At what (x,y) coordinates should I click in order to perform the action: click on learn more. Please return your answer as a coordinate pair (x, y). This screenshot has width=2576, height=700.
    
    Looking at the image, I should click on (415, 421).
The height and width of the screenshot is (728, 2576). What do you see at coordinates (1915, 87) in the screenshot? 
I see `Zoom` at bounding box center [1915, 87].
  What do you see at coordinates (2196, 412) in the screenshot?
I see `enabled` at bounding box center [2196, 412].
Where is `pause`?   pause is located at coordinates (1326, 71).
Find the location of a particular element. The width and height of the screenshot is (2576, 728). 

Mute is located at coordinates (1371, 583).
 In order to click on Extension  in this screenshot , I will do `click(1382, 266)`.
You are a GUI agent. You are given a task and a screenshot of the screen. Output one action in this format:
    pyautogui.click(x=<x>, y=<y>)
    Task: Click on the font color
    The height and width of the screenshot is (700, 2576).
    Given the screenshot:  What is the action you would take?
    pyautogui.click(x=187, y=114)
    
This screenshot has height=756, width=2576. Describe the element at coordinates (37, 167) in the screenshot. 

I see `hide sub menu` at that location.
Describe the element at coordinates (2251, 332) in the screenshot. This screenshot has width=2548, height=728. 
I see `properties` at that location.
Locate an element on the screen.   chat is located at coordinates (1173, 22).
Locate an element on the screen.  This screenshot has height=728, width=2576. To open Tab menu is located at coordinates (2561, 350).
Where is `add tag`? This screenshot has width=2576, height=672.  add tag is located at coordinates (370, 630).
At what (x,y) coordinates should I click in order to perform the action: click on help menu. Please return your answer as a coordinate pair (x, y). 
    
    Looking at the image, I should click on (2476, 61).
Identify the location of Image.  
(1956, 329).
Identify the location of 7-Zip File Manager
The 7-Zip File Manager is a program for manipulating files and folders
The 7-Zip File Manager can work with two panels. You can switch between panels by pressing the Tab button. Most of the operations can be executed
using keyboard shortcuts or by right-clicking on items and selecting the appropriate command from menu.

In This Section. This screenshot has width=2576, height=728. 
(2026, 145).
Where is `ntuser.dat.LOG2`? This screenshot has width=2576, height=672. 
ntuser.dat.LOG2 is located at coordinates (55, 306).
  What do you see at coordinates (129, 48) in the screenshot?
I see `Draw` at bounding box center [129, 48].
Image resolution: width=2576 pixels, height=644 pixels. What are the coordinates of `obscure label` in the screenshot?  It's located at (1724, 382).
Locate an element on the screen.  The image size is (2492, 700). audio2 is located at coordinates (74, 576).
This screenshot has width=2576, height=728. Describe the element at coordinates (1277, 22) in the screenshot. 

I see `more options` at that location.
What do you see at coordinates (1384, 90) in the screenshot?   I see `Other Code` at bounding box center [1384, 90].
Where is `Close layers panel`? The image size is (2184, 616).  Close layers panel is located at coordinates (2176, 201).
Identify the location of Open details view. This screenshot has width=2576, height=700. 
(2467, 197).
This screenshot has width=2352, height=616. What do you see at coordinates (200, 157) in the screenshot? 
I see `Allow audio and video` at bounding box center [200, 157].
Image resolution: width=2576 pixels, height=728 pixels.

» WHAT IS BEING ASKED: Copy out all of the records above word for word, without changing or leaving out any line.

» RESULT OF THIS TASK:
At what (x,y) coordinates should I click in order to perform the action: click on learn more. Please return your answer as a coordinate pair (x, y). This screenshot has width=2576, height=700.
    
    Looking at the image, I should click on (415, 421).
The height and width of the screenshot is (728, 2576). What do you see at coordinates (1915, 87) in the screenshot? 
I see `Zoom` at bounding box center [1915, 87].
  What do you see at coordinates (2196, 412) in the screenshot?
I see `enabled` at bounding box center [2196, 412].
Where is `pause`?   pause is located at coordinates (1326, 71).
Find the location of a particular element. The width and height of the screenshot is (2576, 728). 

Mute is located at coordinates (1371, 583).
 In order to click on Extension  in this screenshot , I will do `click(1382, 266)`.
You are a GUI agent. You are given a task and a screenshot of the screen. Output one action in this format:
    pyautogui.click(x=<x>, y=<y>)
    Task: Click on the font color
    The height and width of the screenshot is (700, 2576).
    Given the screenshot:  What is the action you would take?
    pyautogui.click(x=187, y=114)
    
This screenshot has height=756, width=2576. Describe the element at coordinates (37, 167) in the screenshot. 

I see `hide sub menu` at that location.
Describe the element at coordinates (2251, 332) in the screenshot. This screenshot has width=2548, height=728. 
I see `properties` at that location.
Locate an element on the screen.   chat is located at coordinates (1173, 22).
Locate an element on the screen.  This screenshot has height=728, width=2576. To open Tab menu is located at coordinates (2561, 350).
Where is `add tag`? This screenshot has width=2576, height=672.  add tag is located at coordinates (370, 630).
At what (x,y) coordinates should I click in order to perform the action: click on help menu. Please return your answer as a coordinate pair (x, y). 
    
    Looking at the image, I should click on (2476, 61).
Identify the location of Image.  
(1956, 329).
Identify the location of 7-Zip File Manager
The 7-Zip File Manager is a program for manipulating files and folders
The 7-Zip File Manager can work with two panels. You can switch between panels by pressing the Tab button. Most of the operations can be executed
using keyboard shortcuts or by right-clicking on items and selecting the appropriate command from menu.

In This Section. This screenshot has width=2576, height=728. 
(2026, 145).
Where is `ntuser.dat.LOG2`? This screenshot has width=2576, height=672. 
ntuser.dat.LOG2 is located at coordinates (55, 306).
  What do you see at coordinates (129, 48) in the screenshot?
I see `Draw` at bounding box center [129, 48].
Image resolution: width=2576 pixels, height=644 pixels. What are the coordinates of `obscure label` in the screenshot?  It's located at (1724, 382).
Locate an element on the screen.  The image size is (2492, 700). audio2 is located at coordinates (74, 576).
This screenshot has width=2576, height=728. Describe the element at coordinates (1277, 22) in the screenshot. 

I see `more options` at that location.
What do you see at coordinates (1384, 90) in the screenshot?   I see `Other Code` at bounding box center [1384, 90].
Where is `Close layers panel`? The image size is (2184, 616).  Close layers panel is located at coordinates (2176, 201).
Identify the location of Open details view. This screenshot has width=2576, height=700. 
(2467, 197).
This screenshot has width=2352, height=616. What do you see at coordinates (200, 157) in the screenshot? 
I see `Allow audio and video` at bounding box center [200, 157].
Image resolution: width=2576 pixels, height=728 pixels.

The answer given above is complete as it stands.